Discourse Structure and Dialogue Acts in Multiparty Dialogue: the STAC Corpus
Abstract This paper describes the STAC resource, a corpus of multi-party chats annotated for discourse structure in the style of SDRT (Asher and Lascarides, 2003; Lascarides and Asher, 2009). The main goal of the STAC project is to study the discourse structure of multi-party dialogues in order to understand the linguistic strategies adopted by interlocutors to achieve their conversational goals, especially when these goals are opposed. The STAC corpus is not only a rich source of data on strategic conversation, but also the first corpus that we are aware of that provides full discourse structures for multi-party dialogues. It has other remarkable features that make it an interesting resource for other topics: interleaved threads, creative language, and interactions between linguistic and extra-linguistic contexts.
Introduction. 1. The corpus Our corpus comes from an online version of the game The Settlers of Catan—a win-lose, multi-player game in which players acquire and trade resources (ore, wood, wheat, clay, or sheep) in order to build roads, settlements, and cities and in turn score victory points. Resources are sometimes allocated automatically after a turn, but generally a player will have access to only a strict subset of the resources she needs, prompting her to trade with other players to achieve her goals. We collected our corpus by modifying an online, open-source version of Catan with a chat interface in which players could carry out trade negotiations.2 Figure 1 is a snapshot of the board game, showing the chat window (“Chat”), chat history (“History”), and game history (“Game”), where the game history details all of the extra-linguistic events (e.g., dice rolls, card plays) from the game. This snapshot shows the perspective of the game administrator; normally, the type of resources that a player has is revealed only to that player.
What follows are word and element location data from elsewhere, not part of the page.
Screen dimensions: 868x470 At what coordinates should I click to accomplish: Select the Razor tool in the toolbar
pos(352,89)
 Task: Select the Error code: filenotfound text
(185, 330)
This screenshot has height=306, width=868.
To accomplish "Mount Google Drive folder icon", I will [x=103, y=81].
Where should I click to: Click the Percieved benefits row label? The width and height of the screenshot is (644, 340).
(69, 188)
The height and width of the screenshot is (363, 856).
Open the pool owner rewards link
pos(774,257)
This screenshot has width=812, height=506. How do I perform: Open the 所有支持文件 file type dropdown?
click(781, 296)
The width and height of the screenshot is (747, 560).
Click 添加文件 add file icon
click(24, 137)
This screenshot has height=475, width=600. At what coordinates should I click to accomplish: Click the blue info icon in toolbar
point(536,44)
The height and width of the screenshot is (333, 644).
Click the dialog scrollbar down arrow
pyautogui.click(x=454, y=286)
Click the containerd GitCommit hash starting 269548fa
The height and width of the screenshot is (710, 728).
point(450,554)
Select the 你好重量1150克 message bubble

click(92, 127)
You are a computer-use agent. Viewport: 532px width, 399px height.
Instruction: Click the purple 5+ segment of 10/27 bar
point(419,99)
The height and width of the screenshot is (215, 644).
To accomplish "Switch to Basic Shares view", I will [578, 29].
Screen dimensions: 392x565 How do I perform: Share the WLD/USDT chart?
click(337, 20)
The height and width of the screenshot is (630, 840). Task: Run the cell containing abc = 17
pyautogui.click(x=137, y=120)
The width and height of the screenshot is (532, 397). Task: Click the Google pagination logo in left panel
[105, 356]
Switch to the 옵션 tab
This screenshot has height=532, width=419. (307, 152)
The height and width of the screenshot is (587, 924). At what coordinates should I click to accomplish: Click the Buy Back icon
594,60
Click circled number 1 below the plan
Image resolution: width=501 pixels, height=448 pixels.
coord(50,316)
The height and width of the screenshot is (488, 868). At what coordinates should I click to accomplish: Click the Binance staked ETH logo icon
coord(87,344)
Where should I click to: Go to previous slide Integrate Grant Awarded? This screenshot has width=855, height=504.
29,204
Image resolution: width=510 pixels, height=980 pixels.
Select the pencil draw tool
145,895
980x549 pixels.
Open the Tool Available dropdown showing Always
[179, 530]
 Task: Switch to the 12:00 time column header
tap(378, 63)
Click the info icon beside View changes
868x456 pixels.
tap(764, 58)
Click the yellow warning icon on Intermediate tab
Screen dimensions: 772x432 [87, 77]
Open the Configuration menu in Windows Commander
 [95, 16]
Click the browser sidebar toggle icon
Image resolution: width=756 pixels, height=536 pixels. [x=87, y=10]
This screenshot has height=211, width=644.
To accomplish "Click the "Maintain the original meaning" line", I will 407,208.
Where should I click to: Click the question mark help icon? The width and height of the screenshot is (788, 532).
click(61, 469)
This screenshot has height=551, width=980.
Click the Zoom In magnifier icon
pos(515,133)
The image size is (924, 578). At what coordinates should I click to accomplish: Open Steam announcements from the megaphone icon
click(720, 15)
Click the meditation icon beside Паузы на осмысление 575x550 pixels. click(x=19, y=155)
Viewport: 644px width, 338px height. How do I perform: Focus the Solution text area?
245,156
Discussion / Conclusion. Our future work will proceed along two lines. First on the corpus side, we are continuing to extend the data set and to revise the annotations. As noted in §1, our data contains rich information about the evolution of the game state itself—so much information that we can replay an entire game from our data files. This provides us an opportunity to study the interaction of the extra-linguistic context, the events that change the game state, with the linguistic context. Preliminary studies in (Hunter et al., 2015) show that the nonlinguistic context can affect discourse structure in several ways, but future work will involve a large annotation effort to determine the discourse relations involved in these dependencies and their effects on discourse structure. On the experimentation side, we plan to attack the problem of hierarchical structure and attempt to compute CDUs automatically. We believe that our corpus using the CDU Distribute transformation provides us the right kind of data to predict CDUs.